Convert the entries below into a Markdown table with the columns Row and Line. Give each non-blank line its own numbered row, and skip blank lines.

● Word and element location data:
= = = = =

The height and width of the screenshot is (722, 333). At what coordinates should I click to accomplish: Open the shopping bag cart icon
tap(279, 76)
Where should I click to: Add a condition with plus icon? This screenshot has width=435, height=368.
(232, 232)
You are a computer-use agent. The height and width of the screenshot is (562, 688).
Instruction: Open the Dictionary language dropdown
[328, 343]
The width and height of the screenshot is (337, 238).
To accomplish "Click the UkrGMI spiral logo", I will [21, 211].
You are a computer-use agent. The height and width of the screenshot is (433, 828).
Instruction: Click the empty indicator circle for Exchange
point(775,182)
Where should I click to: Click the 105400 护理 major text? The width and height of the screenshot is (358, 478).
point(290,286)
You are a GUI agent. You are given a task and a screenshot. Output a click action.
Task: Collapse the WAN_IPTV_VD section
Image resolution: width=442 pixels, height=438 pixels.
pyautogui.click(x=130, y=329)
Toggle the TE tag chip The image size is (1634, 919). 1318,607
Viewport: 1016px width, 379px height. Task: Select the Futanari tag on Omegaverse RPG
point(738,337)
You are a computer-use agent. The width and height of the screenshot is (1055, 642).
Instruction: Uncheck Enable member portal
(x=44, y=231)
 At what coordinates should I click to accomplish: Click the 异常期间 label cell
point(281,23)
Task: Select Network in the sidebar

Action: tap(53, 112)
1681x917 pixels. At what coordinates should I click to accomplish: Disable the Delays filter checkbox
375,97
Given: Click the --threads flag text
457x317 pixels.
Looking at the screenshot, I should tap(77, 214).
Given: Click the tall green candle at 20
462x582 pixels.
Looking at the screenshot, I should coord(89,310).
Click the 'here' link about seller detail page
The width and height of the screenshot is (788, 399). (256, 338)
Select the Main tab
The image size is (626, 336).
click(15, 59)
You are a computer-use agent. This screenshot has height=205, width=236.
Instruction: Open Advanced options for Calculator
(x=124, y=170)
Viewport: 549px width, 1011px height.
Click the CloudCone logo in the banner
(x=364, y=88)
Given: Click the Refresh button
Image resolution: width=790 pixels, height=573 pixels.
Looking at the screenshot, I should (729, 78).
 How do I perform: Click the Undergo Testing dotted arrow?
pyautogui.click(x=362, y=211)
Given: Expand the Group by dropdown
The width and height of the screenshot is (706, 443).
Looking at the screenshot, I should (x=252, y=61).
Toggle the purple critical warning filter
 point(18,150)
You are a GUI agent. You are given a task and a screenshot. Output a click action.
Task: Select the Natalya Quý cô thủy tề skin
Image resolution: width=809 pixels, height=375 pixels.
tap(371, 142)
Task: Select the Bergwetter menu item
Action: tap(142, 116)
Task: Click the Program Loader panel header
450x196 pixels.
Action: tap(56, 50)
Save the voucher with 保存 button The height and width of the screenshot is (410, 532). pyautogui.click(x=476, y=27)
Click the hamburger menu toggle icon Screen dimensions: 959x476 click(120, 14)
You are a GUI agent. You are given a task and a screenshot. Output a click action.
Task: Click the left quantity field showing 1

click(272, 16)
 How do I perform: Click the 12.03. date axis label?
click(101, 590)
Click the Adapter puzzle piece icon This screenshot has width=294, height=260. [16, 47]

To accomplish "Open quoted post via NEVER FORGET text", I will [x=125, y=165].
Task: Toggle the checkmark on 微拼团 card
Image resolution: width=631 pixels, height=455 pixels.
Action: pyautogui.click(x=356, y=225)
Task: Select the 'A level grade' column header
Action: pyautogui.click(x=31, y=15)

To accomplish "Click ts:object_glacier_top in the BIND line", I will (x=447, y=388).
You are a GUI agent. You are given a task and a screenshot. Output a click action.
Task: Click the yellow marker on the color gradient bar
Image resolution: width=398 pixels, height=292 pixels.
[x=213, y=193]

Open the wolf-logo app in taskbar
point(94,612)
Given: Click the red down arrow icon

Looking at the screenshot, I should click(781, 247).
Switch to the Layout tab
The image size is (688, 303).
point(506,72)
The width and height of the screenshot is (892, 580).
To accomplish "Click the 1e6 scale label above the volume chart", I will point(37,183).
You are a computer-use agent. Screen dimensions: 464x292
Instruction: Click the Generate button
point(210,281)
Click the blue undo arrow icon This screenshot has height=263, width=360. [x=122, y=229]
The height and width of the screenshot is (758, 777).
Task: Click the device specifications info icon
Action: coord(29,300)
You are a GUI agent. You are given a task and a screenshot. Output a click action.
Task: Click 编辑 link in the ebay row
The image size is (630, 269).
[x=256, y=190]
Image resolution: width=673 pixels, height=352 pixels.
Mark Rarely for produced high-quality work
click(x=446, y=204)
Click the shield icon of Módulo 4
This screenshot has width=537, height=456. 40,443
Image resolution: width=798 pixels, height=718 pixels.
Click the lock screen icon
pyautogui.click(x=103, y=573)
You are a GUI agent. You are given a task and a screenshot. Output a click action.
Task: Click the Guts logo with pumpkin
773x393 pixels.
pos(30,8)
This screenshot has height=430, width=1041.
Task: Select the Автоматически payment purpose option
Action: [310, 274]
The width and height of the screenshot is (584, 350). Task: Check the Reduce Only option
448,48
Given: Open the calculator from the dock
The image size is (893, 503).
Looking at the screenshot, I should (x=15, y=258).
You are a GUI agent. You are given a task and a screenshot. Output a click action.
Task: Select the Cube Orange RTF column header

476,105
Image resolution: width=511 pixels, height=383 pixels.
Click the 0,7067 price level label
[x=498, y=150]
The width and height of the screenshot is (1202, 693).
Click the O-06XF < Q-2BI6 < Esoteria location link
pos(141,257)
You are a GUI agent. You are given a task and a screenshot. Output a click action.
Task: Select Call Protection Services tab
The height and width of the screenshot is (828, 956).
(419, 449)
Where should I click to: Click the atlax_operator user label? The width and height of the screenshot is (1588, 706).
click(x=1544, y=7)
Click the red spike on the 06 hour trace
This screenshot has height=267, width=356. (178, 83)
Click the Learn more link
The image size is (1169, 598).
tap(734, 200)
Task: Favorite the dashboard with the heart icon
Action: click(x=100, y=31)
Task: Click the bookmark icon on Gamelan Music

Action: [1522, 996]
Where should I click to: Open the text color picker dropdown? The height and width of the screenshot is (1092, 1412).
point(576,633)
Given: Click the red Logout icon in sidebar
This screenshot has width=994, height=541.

= = = = =

● Response to this task:
| Row | Line |
|---|---|
| 1 | The height and width of the screenshot is (722, 333). At what coordinates should I click to accomplish: Open the shopping bag cart icon |
| 2 | tap(279, 76) |
| 3 | Where should I click to: Add a condition with plus icon? This screenshot has width=435, height=368. |
| 4 | (232, 232) |
| 5 | You are a computer-use agent. The height and width of the screenshot is (562, 688). |
| 6 | Instruction: Open the Dictionary language dropdown |
| 7 | [328, 343] |
| 8 | The width and height of the screenshot is (337, 238). |
| 9 | To accomplish "Click the UkrGMI spiral logo", I will [21, 211]. |
| 10 | You are a computer-use agent. The height and width of the screenshot is (433, 828). |
| 11 | Instruction: Click the empty indicator circle for Exchange |
| 12 | point(775,182) |
| 13 | Where should I click to: Click the 105400 护理 major text? The width and height of the screenshot is (358, 478). |
| 14 | point(290,286) |
| 15 | You are a GUI agent. You are given a task and a screenshot. Output a click action. |
| 16 | Task: Collapse the WAN_IPTV_VD section |
| 17 | Image resolution: width=442 pixels, height=438 pixels. |
| 18 | pyautogui.click(x=130, y=329) |
| 19 | Toggle the TE tag chip The image size is (1634, 919). 1318,607 |
| 20 | Viewport: 1016px width, 379px height. Task: Select the Futanari tag on Omegaverse RPG |
| 21 | point(738,337) |
| 22 | You are a computer-use agent. The width and height of the screenshot is (1055, 642). |
| 23 | Instruction: Uncheck Enable member portal |
| 24 | (x=44, y=231) |
| 25 |  At what coordinates should I click to accomplish: Click the 异常期间 label cell |
| 26 | point(281,23) |
| 27 | Task: Select Network in the sidebar |
| 28 | Action: tap(53, 112) |
| 29 | 1681x917 pixels. At what coordinates should I click to accomplish: Disable the Delays filter checkbox |
| 30 | 375,97 |
| 31 | Given: Click the --threads flag text |
| 32 | 457x317 pixels. |
| 33 | Looking at the screenshot, I should tap(77, 214). |
| 34 | Given: Click the tall green candle at 20 |
| 35 | 462x582 pixels. |
| 36 | Looking at the screenshot, I should coord(89,310). |
| 37 | Click the 'here' link about seller detail page |
| 38 | The width and height of the screenshot is (788, 399). (256, 338) |
| 39 | Select the Main tab |
| 40 | The image size is (626, 336). |
| 41 | click(15, 59) |
| 42 | You are a computer-use agent. This screenshot has height=205, width=236. |
| 43 | Instruction: Open Advanced options for Calculator |
| 44 | (x=124, y=170) |
| 45 | Viewport: 549px width, 1011px height. |
| 46 | Click the CloudCone logo in the banner |
| 47 | (x=364, y=88) |
| 48 | Given: Click the Refresh button |
| 49 | Image resolution: width=790 pixels, height=573 pixels. |
| 50 | Looking at the screenshot, I should (729, 78). |
| 51 |  How do I perform: Click the Undergo Testing dotted arrow? |
| 52 | pyautogui.click(x=362, y=211) |
| 53 | Given: Expand the Group by dropdown |
| 54 | The width and height of the screenshot is (706, 443). |
| 55 | Looking at the screenshot, I should (x=252, y=61). |
| 56 | Toggle the purple critical warning filter |
| 57 |  point(18,150) |
| 58 | You are a GUI agent. You are given a task and a screenshot. Output a click action. |
| 59 | Task: Select the Natalya Quý cô thủy tề skin |
| 60 | Image resolution: width=809 pixels, height=375 pixels. |
| 61 | tap(371, 142) |
| 62 | Task: Select the Bergwetter menu item |
| 63 | Action: tap(142, 116) |
| 64 | Task: Click the Program Loader panel header |
| 65 | 450x196 pixels. |
| 66 | Action: tap(56, 50) |
| 67 | Save the voucher with 保存 button The height and width of the screenshot is (410, 532). pyautogui.click(x=476, y=27) |
| 68 | Click the hamburger menu toggle icon Screen dimensions: 959x476 click(120, 14) |
| 69 | You are a GUI agent. You are given a task and a screenshot. Output a click action. |
| 70 | Task: Click the left quantity field showing 1 |
| 71 | click(272, 16) |
| 72 |  How do I perform: Click the 12.03. date axis label? |
| 73 | click(101, 590) |
| 74 | Click the Adapter puzzle piece icon This screenshot has width=294, height=260. [16, 47] |
| 75 | To accomplish "Open quoted post via NEVER FORGET text", I will [x=125, y=165]. |
| 76 | Task: Toggle the checkmark on 微拼团 card |
| 77 | Image resolution: width=631 pixels, height=455 pixels. |
| 78 | Action: pyautogui.click(x=356, y=225) |
| 79 | Task: Select the 'A level grade' column header |
| 80 | Action: pyautogui.click(x=31, y=15) |
| 81 | To accomplish "Click ts:object_glacier_top in the BIND line", I will (x=447, y=388). |
| 82 | You are a GUI agent. You are given a task and a screenshot. Output a click action. |
| 83 | Task: Click the yellow marker on the color gradient bar |
| 84 | Image resolution: width=398 pixels, height=292 pixels. |
| 85 | [x=213, y=193] |
| 86 | Open the wolf-logo app in taskbar |
| 87 | point(94,612) |
| 88 | Given: Click the red down arrow icon |
| 89 | Looking at the screenshot, I should click(781, 247). |
| 90 | Switch to the Layout tab |
| 91 | The image size is (688, 303). |
| 92 | point(506,72) |
| 93 | The width and height of the screenshot is (892, 580). |
| 94 | To accomplish "Click the 1e6 scale label above the volume chart", I will point(37,183). |
| 95 | You are a computer-use agent. Screen dimensions: 464x292 |
| 96 | Instruction: Click the Generate button |
| 97 | point(210,281) |
| 98 | Click the blue undo arrow icon This screenshot has height=263, width=360. [x=122, y=229] |
| 99 | The height and width of the screenshot is (758, 777). |
| 100 | Task: Click the device specifications info icon |
| 101 | Action: coord(29,300) |
| 102 | You are a GUI agent. You are given a task and a screenshot. Output a click action. |
| 103 | Task: Click 编辑 link in the ebay row |
| 104 | The image size is (630, 269). |
| 105 | [x=256, y=190] |
| 106 | Image resolution: width=673 pixels, height=352 pixels. |
| 107 | Mark Rarely for produced high-quality work |
| 108 | click(x=446, y=204) |
| 109 | Click the shield icon of Módulo 4 |
| 110 | This screenshot has width=537, height=456. 40,443 |
| 111 | Image resolution: width=798 pixels, height=718 pixels. |
| 112 | Click the lock screen icon |
| 113 | pyautogui.click(x=103, y=573) |
| 114 | You are a GUI agent. You are given a task and a screenshot. Output a click action. |
| 115 | Task: Click the Guts logo with pumpkin |
| 116 | 773x393 pixels. |
| 117 | pos(30,8) |
| 118 | This screenshot has height=430, width=1041. |
| 119 | Task: Select the Автоматически payment purpose option |
| 120 | Action: [310, 274] |
| 121 | The width and height of the screenshot is (584, 350). Task: Check the Reduce Only option |
| 122 | 448,48 |
| 123 | Given: Open the calculator from the dock |
| 124 | The image size is (893, 503). |
| 125 | Looking at the screenshot, I should (x=15, y=258). |
| 126 | You are a GUI agent. You are given a task and a screenshot. Output a click action. |
| 127 | Task: Select the Cube Orange RTF column header |
| 128 | 476,105 |
| 129 | Image resolution: width=511 pixels, height=383 pixels. |
| 130 | Click the 0,7067 price level label |
| 131 | [x=498, y=150] |
| 132 | The width and height of the screenshot is (1202, 693). |
| 133 | Click the O-06XF < Q-2BI6 < Esoteria location link |
| 134 | pos(141,257) |
| 135 | You are a GUI agent. You are given a task and a screenshot. Output a click action. |
| 136 | Task: Select Call Protection Services tab |
| 137 | The height and width of the screenshot is (828, 956). |
| 138 | (419, 449) |
| 139 | Where should I click to: Click the atlax_operator user label? The width and height of the screenshot is (1588, 706). |
| 140 | click(x=1544, y=7) |
| 141 | Click the red spike on the 06 hour trace |
| 142 | This screenshot has height=267, width=356. (178, 83) |
| 143 | Click the Learn more link |
| 144 | The image size is (1169, 598). |
| 145 | tap(734, 200) |
| 146 | Task: Favorite the dashboard with the heart icon |
| 147 | Action: click(x=100, y=31) |
| 148 | Task: Click the bookmark icon on Gamelan Music |
| 149 | Action: [1522, 996] |
| 150 | Where should I click to: Open the text color picker dropdown? The height and width of the screenshot is (1092, 1412). |
| 151 | point(576,633) |
| 152 | Given: Click the red Logout icon in sidebar |
| 153 | This screenshot has width=994, height=541. |